Integration of chemical catalysis with extractive fermentation to produce fuels

The integration of biological and chemocatalytic routes can be used to convert acetone–butanol–ethanol fermentation products efficiently into ketones by palladium-catalysed alkylation, leading to a renewable method for the alternative production of petrol, jet and diesel blend stocks in high yield. New route from biomass to jet fuel Using a method that combines biological and chemical catalysis, Dean Toste and colleagues demonstrate the efficient conversion of acetone–butanol–ethanol fermentation products into ketones via a palladium-catalysed alkylation. With further improvement, this process could provide a means of selectively manufacturing gasoline, jet and diesel blend stocks from lignocellulosic and cane sugars derived from biomass at yields close to the theoretical maxima.

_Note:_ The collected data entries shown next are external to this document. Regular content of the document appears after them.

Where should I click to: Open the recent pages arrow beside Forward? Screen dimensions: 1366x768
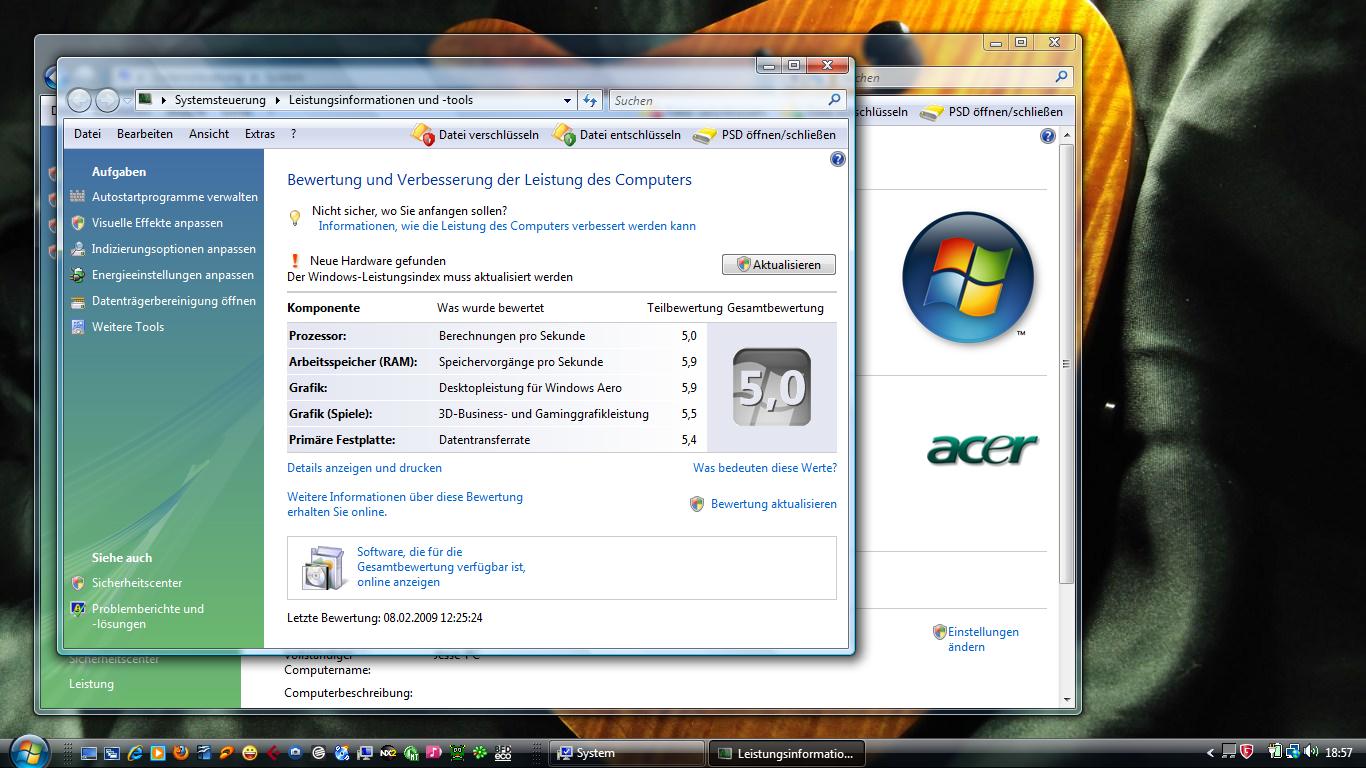coord(127,100)
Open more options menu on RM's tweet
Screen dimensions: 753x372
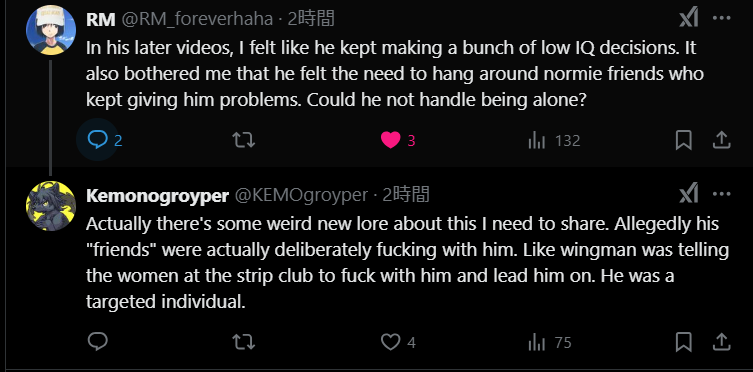[721, 19]

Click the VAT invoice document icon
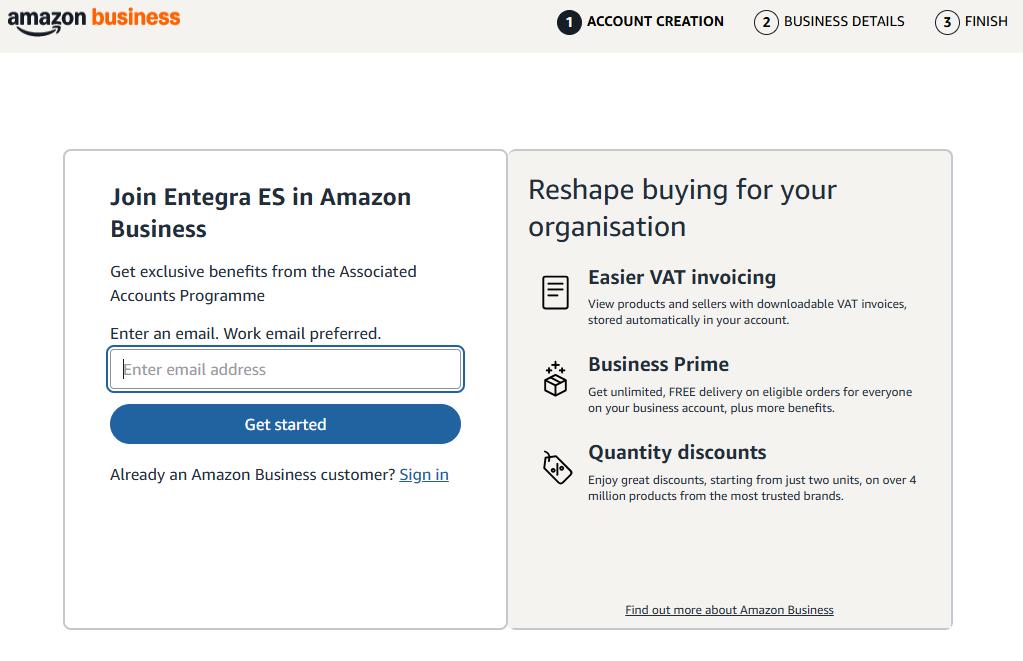pos(555,292)
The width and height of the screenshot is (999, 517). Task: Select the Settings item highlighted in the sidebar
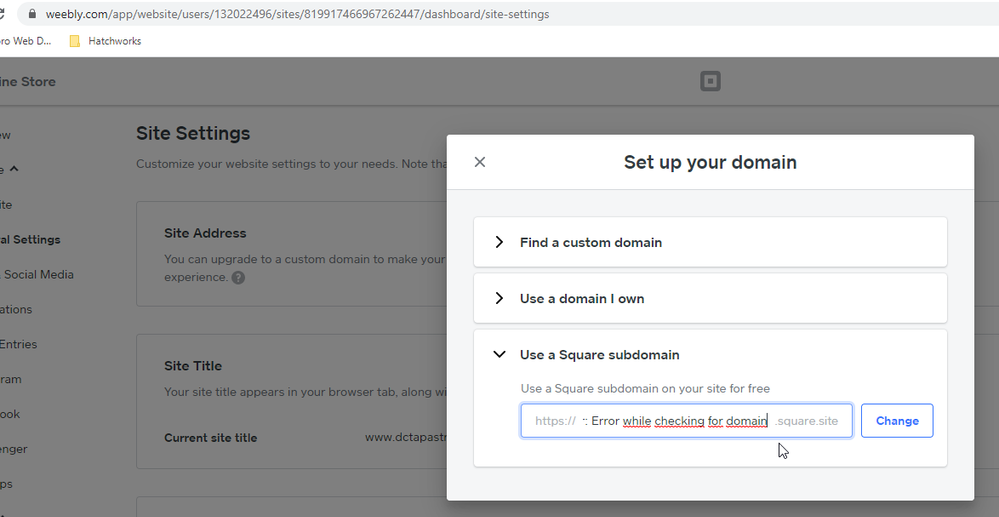coord(30,239)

Nearly one hundred years ago, the fermentative production of acetone by Clostridium acetobutylicum provided a crucial alternative source of this solvent for manufacture of the explosive cordite. Today there is a resurgence of interest in solventogenic Clostridium species to produce n-butanol and ethanol for use as renewable alternative transportation fuels 1 , 2 , 3 . Acetone, a product of acetone–n-butanol–ethanol (ABE) fermentation, harbours a nucleophilic α-carbon, which is amenable to C–C bond formation with the electrophilic alcohols produced in ABE fermentation. This functionality can be used to form higher-molecular-mass hydrocarbons similar to those found in current jet and diesel fuels. Here we describe the integration of biological and chemocatalytic routes to convert ABE fermentation products efficiently into ketones by a palladium-catalysed alkylation. Tuning of the reaction conditions permits the production of either petrol or jet and diesel precursors. Glyceryl tributyrate was used for the in situ selective extraction of both acetone and alcohols to enable the simple integration of ABE fermentation and chemical catalysis, while reducing the energy demand of the overall process. This process provides a means to selectively produce petrol, jet and diesel blend stocks from lignocellulosic and cane sugars at yields near their theoretical maxima.